O Retábulo Isenheim (detalhe) por Matthias Grunewald, c. 1515

Santa Faustina nos apresenta este surpreendente insight contra-intuitivo, dado a ela por Jesus: “Se os anjos fossem capazes de ter inveja, eles nos invejariam por duas coisas: uma é a recepção da Sagrada Comunhão, e o outro é sofrer.” A bem-aventurada Dina Belanger disse também que os anjos, se pudessem desejar algo extra, desejariam sofrer.

Anjos, invejosos de nosso sofrimento? Em contraste, não é a maioria de nós que tem inveja dos anjos? Nós os visualizamos como sendo criados e oferecidos com a escolha de passar a eternidade com Deus ou a criação de seu próprio reino das trevas. E nós pensamos: “Nossa! Que escolha fácil. Nenhum sofrimento”. “OK, eu vou tomar a opção de Deus.” Mas, aparentemente, não era tão fácil, e muitos anjos optaram por seu próprio lugar especial no reino das trevas.

A única explicação para esta inveja angelical é a força avassaladora do amor, que leva os anjos, assim como os seres humanos, a querer compartilhar os sofrimentos daqueles que amam. O próprio Jesus oferece o exemplo paradigmático deste fenômeno. Ele suspira: “Eu tenho um batismo com que eu sou para ser batizado, e como me angustio até que ela se cumpra” (Lc 12,50). Jesus olha para a frente, e está mesmo impaciente para sua oportunidade de passar por seu batismo de sangue para a salvação da humanidade.

Um dos maiores contrastes do cristianismo com o Islã está nas ideias comparativas de “martírio” nas duas religiões. “Heroísmo” significa algo completamente diferente nas duas religiões. Para os cristãos, o heroísmo é o sofrimento. Nas bem-aventuranças, Jesus diz a seus ouvintes: “Bem-aventurados sereis quando vos injuriarem, e vos perseguirem e, mentindo, falarem tudo o que é mal contra vós, por minha causa” (Mt 5,11).

Assim, São Lourenço, condenado a ser frito em uma assadeira por sua fé, não só aceitou o seu destino, mas ainda fez piada com seus algozes para que o virassem porque o seu corpo agora estava bem assado de um lado. E S. Thomas More amigavelmente repreendeu seu carrasco com o machado para ter cuidado em fazer um corte limpo no lugar certo em seu pescoço. Os mártires cristãos, aos olhos do mundo, oferecem uma imagem de fraqueza, “dar a outra face”, não retaliar, muitas vezes orando por seus agressores.

O martírio muçulmano, embora, teoricamente, é apenas o “sacrifício da própria vida para a verdade do Islã”, na prática em grande parte envolve a luta e morte dos não-crentes. Exemplos atuais incluem muitas vezes centenas de estranhos, irracionais e desumanos massacres de homens, mulheres e crianças por homens-bomba, simplesmente por serem “infiéis.” A grandeza e heroísmo dos tais “mártires” não se refere, com base em quanto sofrimento infligido injustamente, mas o quanto sofrimento eles podem causar para si no ato antinatural de suicídio, e também para os inimigos do Islã, até que estes inimigos sejam obrigados a realizar a dignidade superior e poder do Islã.

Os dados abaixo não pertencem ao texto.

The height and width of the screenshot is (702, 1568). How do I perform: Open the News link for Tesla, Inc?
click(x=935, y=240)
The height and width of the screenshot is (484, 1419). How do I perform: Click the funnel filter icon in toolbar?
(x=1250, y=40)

Uma das raparigas no conto de Flannery O’Connor, “Um templo do Espírito Santo”, pensa sobre si mesma: “Ela nunca poderia ser uma santa, mas ela pensou que poderia ser uma mártir se a matassem rápido.”

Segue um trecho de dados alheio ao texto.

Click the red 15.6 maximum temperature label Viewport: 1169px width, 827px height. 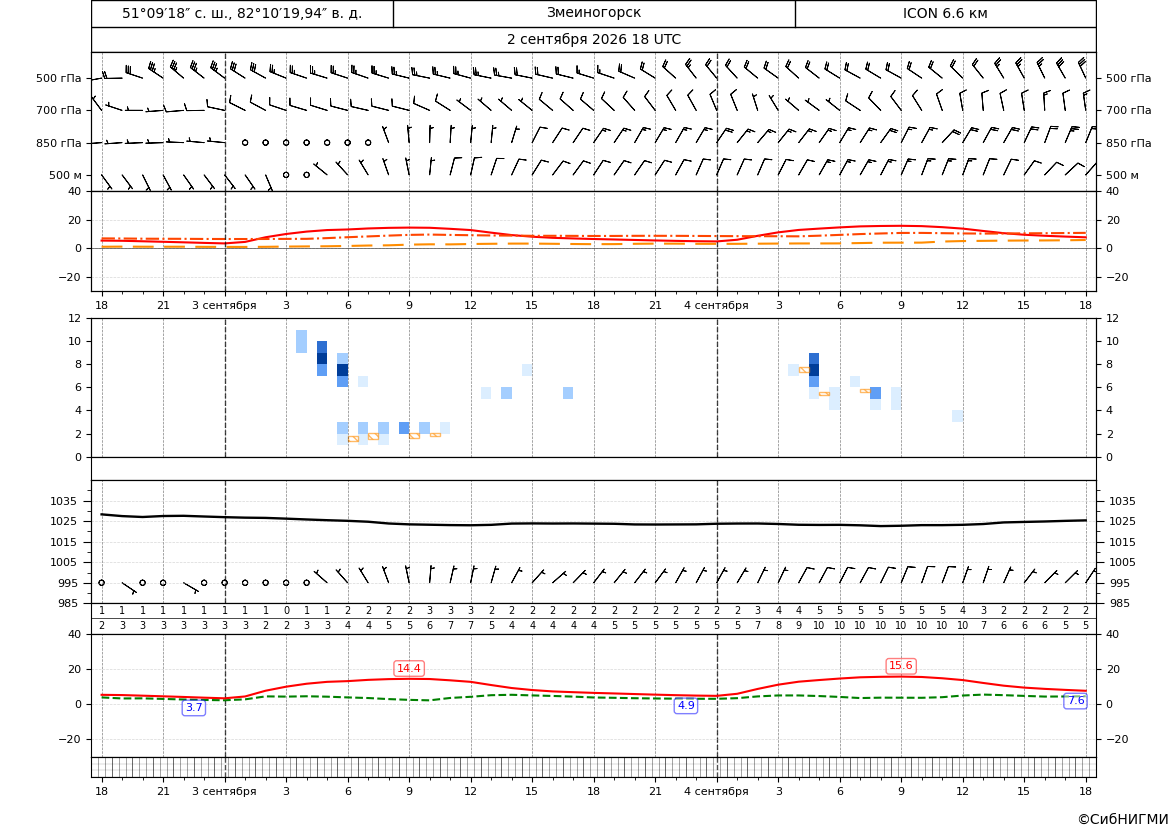point(901,666)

Isso provavelmente capta a forma como muitos de nós, cristãos desafiados ao heroísmo, nos sentimos. Mas o martírio quase nunca é rápido. E o sofrimento de qualquer espécie, mesmo para as maiores causas, geralmente parece longo.

Howard Kainz é professor emérito de filosofia na Universidade de Marquette. Ele é o autor de muitos livros, incluindo o recém-publicado A existência de Deus e o Instinto da Fé.